Required work — Please return the lines below verbatim, beginning at the one that has "Instruction: Click the CNAME Records badge" and stopping after the one that has "Task: Select the Real Estate row label", and add no other lines.

Records to process —
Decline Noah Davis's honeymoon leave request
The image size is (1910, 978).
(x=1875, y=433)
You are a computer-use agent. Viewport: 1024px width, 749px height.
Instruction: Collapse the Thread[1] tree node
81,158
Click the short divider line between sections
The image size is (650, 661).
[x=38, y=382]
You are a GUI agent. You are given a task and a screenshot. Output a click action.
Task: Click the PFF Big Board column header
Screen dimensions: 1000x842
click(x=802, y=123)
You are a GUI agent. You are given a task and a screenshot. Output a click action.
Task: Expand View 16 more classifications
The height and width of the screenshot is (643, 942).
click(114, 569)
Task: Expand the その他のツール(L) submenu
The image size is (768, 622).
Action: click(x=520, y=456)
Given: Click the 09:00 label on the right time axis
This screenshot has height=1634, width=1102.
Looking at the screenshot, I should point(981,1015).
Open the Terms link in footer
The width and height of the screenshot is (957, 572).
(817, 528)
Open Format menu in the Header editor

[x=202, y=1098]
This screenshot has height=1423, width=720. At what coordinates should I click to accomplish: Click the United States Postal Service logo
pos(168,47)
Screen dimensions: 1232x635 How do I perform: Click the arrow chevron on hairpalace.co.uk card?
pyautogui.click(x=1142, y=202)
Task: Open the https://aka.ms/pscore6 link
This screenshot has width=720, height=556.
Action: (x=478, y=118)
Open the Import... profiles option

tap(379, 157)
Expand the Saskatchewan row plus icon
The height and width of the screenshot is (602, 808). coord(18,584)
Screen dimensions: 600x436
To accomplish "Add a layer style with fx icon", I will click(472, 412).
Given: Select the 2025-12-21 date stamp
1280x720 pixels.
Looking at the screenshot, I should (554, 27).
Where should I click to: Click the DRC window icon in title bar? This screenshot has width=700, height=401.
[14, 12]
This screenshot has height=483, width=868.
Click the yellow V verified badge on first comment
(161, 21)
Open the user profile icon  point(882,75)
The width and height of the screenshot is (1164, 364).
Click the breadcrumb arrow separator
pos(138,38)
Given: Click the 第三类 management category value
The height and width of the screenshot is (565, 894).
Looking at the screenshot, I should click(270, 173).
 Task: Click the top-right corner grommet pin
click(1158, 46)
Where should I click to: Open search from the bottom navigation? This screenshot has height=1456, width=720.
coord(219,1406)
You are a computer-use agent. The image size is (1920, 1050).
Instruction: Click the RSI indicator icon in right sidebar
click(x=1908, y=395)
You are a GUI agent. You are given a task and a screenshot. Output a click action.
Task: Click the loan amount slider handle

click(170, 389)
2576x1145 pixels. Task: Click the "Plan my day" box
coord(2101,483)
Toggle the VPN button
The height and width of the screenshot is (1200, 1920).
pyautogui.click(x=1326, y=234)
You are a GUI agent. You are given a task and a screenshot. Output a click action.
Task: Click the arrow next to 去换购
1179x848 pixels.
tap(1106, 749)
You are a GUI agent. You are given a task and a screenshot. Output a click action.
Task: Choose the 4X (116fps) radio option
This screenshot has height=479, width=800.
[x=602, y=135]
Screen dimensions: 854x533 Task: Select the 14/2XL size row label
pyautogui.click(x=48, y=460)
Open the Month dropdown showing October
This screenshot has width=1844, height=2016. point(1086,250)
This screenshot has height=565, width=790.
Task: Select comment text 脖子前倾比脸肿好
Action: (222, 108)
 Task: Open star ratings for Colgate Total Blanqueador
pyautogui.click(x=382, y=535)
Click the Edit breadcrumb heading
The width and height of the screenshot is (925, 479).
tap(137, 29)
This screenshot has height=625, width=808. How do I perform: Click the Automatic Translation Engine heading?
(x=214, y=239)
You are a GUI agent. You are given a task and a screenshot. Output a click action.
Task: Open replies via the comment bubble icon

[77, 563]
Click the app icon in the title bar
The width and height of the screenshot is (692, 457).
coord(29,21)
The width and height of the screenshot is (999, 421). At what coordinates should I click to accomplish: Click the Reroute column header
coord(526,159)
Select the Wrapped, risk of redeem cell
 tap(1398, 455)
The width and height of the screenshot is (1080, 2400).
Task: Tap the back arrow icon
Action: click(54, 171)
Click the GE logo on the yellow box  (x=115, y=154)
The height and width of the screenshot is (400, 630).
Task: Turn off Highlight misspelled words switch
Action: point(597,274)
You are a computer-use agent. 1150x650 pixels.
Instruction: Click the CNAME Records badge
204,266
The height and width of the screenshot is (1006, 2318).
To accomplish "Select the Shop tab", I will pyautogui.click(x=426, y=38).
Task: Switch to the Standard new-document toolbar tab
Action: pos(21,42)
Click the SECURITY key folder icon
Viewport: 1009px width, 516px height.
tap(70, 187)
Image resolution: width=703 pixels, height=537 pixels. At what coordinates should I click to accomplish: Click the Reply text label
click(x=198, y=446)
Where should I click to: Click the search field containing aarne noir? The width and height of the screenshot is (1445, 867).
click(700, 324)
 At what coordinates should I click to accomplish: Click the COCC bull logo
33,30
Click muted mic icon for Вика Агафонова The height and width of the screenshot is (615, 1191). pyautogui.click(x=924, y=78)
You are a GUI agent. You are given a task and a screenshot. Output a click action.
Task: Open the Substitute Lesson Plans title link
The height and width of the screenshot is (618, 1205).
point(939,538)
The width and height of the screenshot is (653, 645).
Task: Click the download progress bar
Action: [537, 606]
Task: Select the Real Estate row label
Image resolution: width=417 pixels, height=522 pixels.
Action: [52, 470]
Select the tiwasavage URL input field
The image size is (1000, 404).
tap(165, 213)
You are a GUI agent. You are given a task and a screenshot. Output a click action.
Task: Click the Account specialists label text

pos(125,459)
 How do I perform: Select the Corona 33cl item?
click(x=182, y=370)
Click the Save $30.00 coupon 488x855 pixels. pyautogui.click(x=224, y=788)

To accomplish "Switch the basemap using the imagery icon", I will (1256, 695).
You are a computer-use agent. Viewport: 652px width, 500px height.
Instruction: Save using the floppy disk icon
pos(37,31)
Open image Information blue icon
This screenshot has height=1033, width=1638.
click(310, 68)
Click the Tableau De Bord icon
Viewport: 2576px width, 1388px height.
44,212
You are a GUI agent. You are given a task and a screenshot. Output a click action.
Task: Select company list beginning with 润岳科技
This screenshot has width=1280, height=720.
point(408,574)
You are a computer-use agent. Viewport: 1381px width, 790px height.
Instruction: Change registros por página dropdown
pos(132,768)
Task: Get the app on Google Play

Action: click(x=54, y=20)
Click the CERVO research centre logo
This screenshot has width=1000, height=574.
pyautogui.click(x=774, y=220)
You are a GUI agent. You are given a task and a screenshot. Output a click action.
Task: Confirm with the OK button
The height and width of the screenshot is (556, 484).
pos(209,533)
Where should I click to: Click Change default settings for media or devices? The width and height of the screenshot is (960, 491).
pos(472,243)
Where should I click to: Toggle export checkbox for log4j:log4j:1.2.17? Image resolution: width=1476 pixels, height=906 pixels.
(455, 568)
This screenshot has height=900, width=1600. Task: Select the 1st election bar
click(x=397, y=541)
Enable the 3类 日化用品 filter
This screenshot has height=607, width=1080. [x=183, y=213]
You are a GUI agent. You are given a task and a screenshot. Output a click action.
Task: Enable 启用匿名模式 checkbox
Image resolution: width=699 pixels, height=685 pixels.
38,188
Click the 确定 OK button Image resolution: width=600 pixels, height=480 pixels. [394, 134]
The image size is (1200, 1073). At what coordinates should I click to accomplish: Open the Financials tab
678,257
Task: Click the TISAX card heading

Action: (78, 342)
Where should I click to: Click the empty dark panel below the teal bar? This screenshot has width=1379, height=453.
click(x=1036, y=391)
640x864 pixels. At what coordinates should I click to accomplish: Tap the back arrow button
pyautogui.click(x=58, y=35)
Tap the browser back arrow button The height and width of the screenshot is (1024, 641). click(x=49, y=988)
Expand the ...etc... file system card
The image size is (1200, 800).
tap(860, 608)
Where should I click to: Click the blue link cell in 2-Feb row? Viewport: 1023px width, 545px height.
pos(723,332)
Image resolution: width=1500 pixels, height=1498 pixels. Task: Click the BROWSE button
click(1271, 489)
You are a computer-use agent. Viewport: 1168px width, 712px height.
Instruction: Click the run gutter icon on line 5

Result for this exercise —
Instruction: Click the CNAME Records badge
204,266
The height and width of the screenshot is (1006, 2318).
To accomplish "Select the Shop tab", I will pyautogui.click(x=426, y=38).
Task: Switch to the Standard new-document toolbar tab
Action: pos(21,42)
Click the SECURITY key folder icon
Viewport: 1009px width, 516px height.
tap(70, 187)
Image resolution: width=703 pixels, height=537 pixels. At what coordinates should I click to accomplish: Click the Reply text label
click(x=198, y=446)
Where should I click to: Click the search field containing aarne noir? The width and height of the screenshot is (1445, 867).
click(700, 324)
 At what coordinates should I click to accomplish: Click the COCC bull logo
33,30
Click muted mic icon for Вика Агафонова The height and width of the screenshot is (615, 1191). pyautogui.click(x=924, y=78)
You are a GUI agent. You are given a task and a screenshot. Output a click action.
Task: Open the Substitute Lesson Plans title link
The height and width of the screenshot is (618, 1205).
point(939,538)
The width and height of the screenshot is (653, 645).
Task: Click the download progress bar
Action: [537, 606]
Task: Select the Real Estate row label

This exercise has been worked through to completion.